**SELECTED TEXT:**

· · · ·

China’s security dilemma

China is in at a seeming impasse regarding North Korea’s precocious nuclear adventurism, unsure about how much pressure to exert on North Korea. A high degree of pressure could further alienate North Korea from China and invoke the ire of a more antagonistic Kim regime that acts in ways to intentionally harm Chinese strategic interests. North Korea is not afraid to act in ways to show the world it is not a mere proxy state of China.

China is also gravely concerned about the prospects of the Kim regime’s collapse if it were to apply too much pressure. One study estimates that about 3 million North Korean refugees would cross the China-North Korea border in the wake of a sudden dissolution of North Korea. Such a massive inflow of North Korean refugees could destroy the regional economy and foster perilous social instability. In conjunction with the potential loss of control over nuclear weapons, factional fighting or even civil war within North Korea, China is reluctant to commit to any course of action which could precipitate the end of the Kim regime.

· · · ·

**WORK ORDER A:**
Copy out part of the passage on China and North Korea. Begin at the words "China’s security dilemma" and stop after "state of China.".
**WORK ORDER B:**
Answer these questions from the passage on China and North Korea:
(i) What is China unsure about regarding North Korea?
(ii) About how many North Korean refugees does one study estimate would cross the border if North Korea suddenly dissolved?
(iii) What two harms could a massive inflow of North Korean refugees cause?
The data that comes next has nothing to do with the passage on China and North Korea.

**DATA BELOW:**
· · · ·

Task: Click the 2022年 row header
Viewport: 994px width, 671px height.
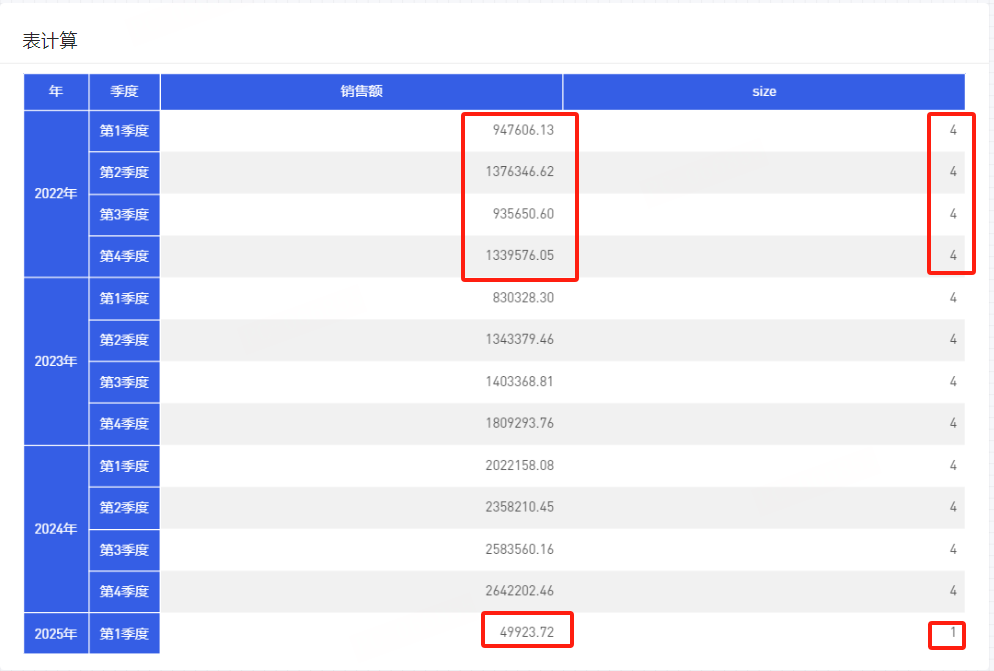Action: point(56,193)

· · · ·

**RESPONSE A:**
China’s security dilemma

China is in at a seeming impasse regarding North Korea’s precocious nuclear adventurism, unsure about how much pressure to exert on North Korea. A high degree of pressure could further alienate North Korea from China and invoke the ire of a more antagonistic Kim regime that acts in ways to intentionally harm Chinese strategic interests. North Korea is not afraid to act in ways to show the world it is not a mere proxy state of China.

**RESPONSE B:**
(i) How much pressure to exert on North Korea.
(ii) About 3 million.
(iii) It could destroy the regional economy and foster perilous social instability.